I finally got around to spending a few days working with the BCM920737TAG3 board, and am starting to get the hang of it. I even managed to get 2.2.2 running.

However, one of my main requirements remains a baudrate of 4800.

I seem to have two options:

1) get it to work natively, even if this is not officially supported. (4800 UART Baudrate)

2) write a software uart, that would use one of the PWM outputs or the new bt_clock_based_timer for bitbanging TX and a timer combined with a pin interrupt for RX

as you can imagine, I'd prefer 1)

I spent many hours trying to get 1) to work, but have not yet managed.

    tw_puart_init(GPIO_PIN_UART_RX, GPIO_PIN_UART_TX,4800);

    P_UART_HIGH_BAUDRATE_DIV(0x44); //set the registers directly

    P_UART_LOW_BAUDRATE_DIV(0xC8);

I tried using the functions I could find in puart.h (tw_puart_init() and puart_calculateBaudrate()), as well as using the two macros above to set the divisor registers directly.

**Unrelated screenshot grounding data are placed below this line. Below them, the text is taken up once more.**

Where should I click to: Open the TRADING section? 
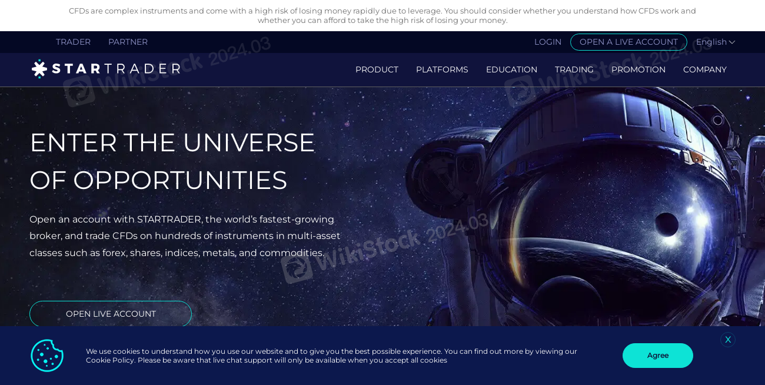point(574,69)
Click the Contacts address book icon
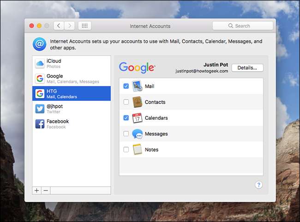Screen dimensions: 300x222 [138, 102]
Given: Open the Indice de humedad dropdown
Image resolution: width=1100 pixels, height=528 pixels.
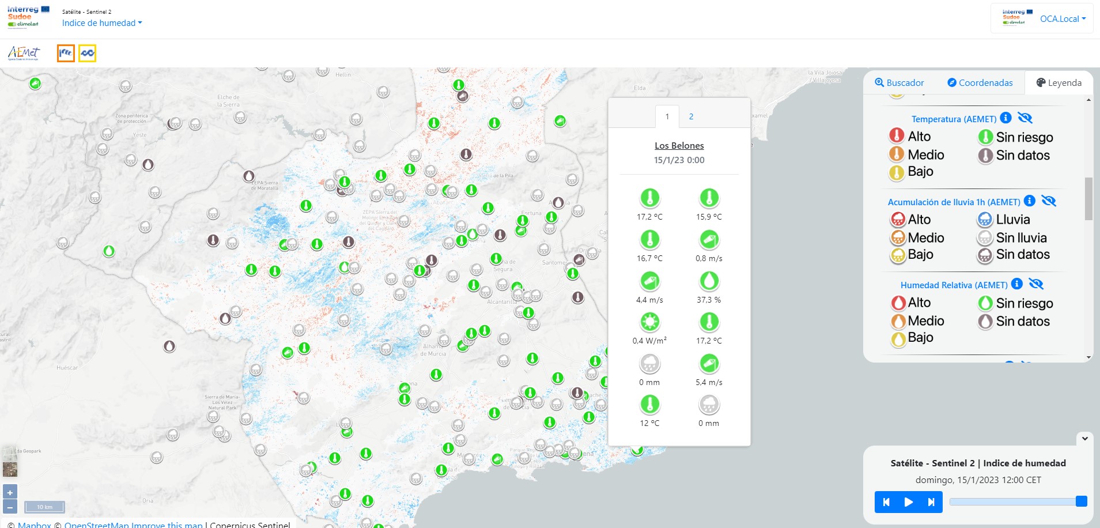Looking at the screenshot, I should pyautogui.click(x=102, y=23).
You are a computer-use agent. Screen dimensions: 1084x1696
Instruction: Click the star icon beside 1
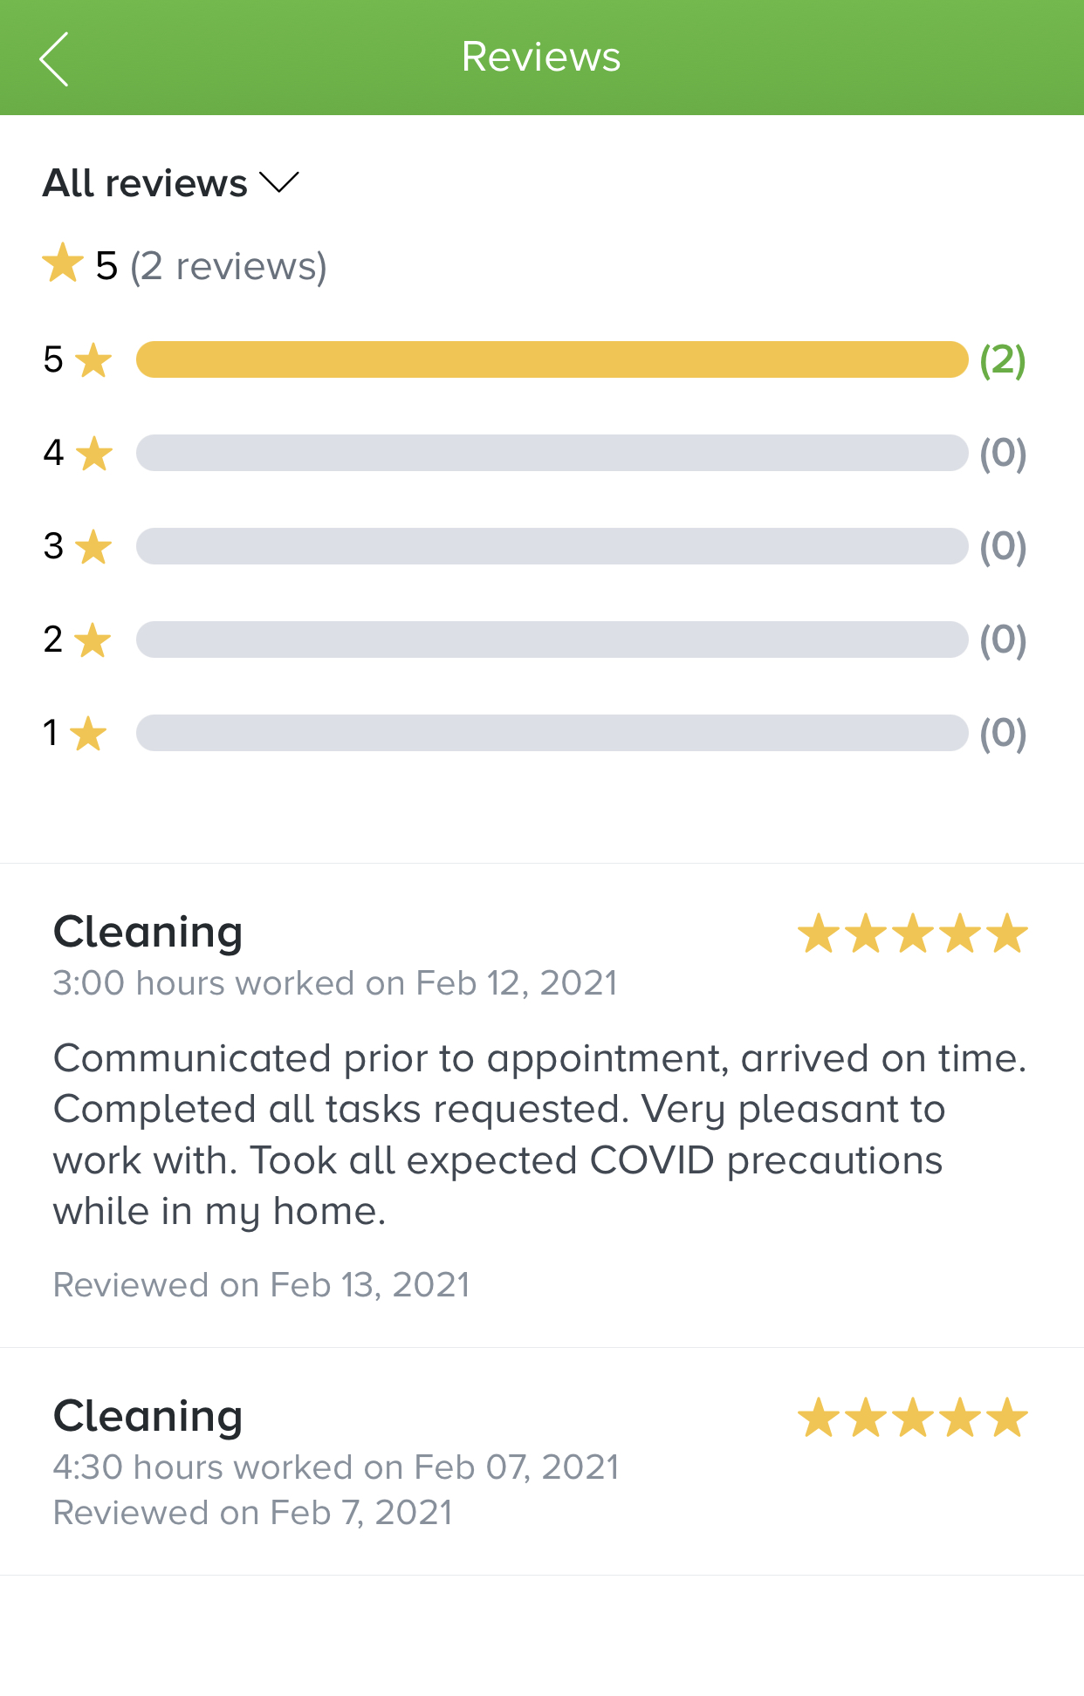click(88, 734)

While this worked for almost any baudrate, I could not get 4800 to work. (P_UART would output at 26607 baud when set to 4800). Unfortunately, There is no obvious logic as to how "dhbr" and "dlbr" need to be calculated, or how they might be used by the internal hardware to actually genrate the output. It is obviously not just a 16 bit "divisor" for the clock that's split into two 8 bit registers, as I'm used to from other systems. I tested at least 40 different baudrates at known intervals, to see if I could find some patterns in the binary representation of the two registers, to no avail.

If someone from broadcom could give me some pointers in which direction to continue, or even better: provide an actual solution, that would be the best. getting some "real" documentation of the hardware would be great.

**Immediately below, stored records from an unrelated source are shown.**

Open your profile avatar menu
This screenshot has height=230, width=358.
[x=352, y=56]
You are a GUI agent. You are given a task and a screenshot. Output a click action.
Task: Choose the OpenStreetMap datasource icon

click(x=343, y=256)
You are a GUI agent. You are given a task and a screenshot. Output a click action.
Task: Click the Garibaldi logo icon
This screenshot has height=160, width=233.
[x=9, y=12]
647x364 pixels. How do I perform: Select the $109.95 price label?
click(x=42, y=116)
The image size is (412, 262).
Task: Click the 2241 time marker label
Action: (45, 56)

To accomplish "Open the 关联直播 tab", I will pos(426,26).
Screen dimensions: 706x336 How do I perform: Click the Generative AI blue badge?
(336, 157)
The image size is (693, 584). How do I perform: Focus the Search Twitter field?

I have three more ideas before I start working on a software uart, but I can't figure out how to try them, as the documentation is lacking concerning these things:

a) Slow the entire CPU down from 24 to 12Mhz, and hope that 4800 baud will then work with the divisor settings of 9600 at 24Mhz.

     as I will almost definitely need some lower power modes while the radio can be completely off, this might be interesting anyway - It would be great if I could get more info on this (eg what the lowest speed is at which Bluetooth will still work)

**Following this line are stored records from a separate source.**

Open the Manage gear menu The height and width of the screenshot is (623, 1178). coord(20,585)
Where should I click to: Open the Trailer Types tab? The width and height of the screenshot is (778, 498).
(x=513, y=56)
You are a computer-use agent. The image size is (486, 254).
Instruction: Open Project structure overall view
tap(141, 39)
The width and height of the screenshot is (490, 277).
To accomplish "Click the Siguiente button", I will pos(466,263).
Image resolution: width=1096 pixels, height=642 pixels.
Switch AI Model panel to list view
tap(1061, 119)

b) use a different clock for P_UART - I already figured out how to use the auxiliary clock for PWM, and how to configure that to use either the 24MHz or 1MHz as the reference to generate pretty much any frequency (pwm_tones app is great!). I could not find any (documented) methods of using one of the ACLK's for P_UART.

c) somehow manage to increase the sampling (constant P_UART_SAMPLE_CLOCK) from 16 to 32, which should get me down to 4800 baud with the settings for 9600 baud.

If anyone has some ideas for me, I'd be very happy to hear them!

Thanks already!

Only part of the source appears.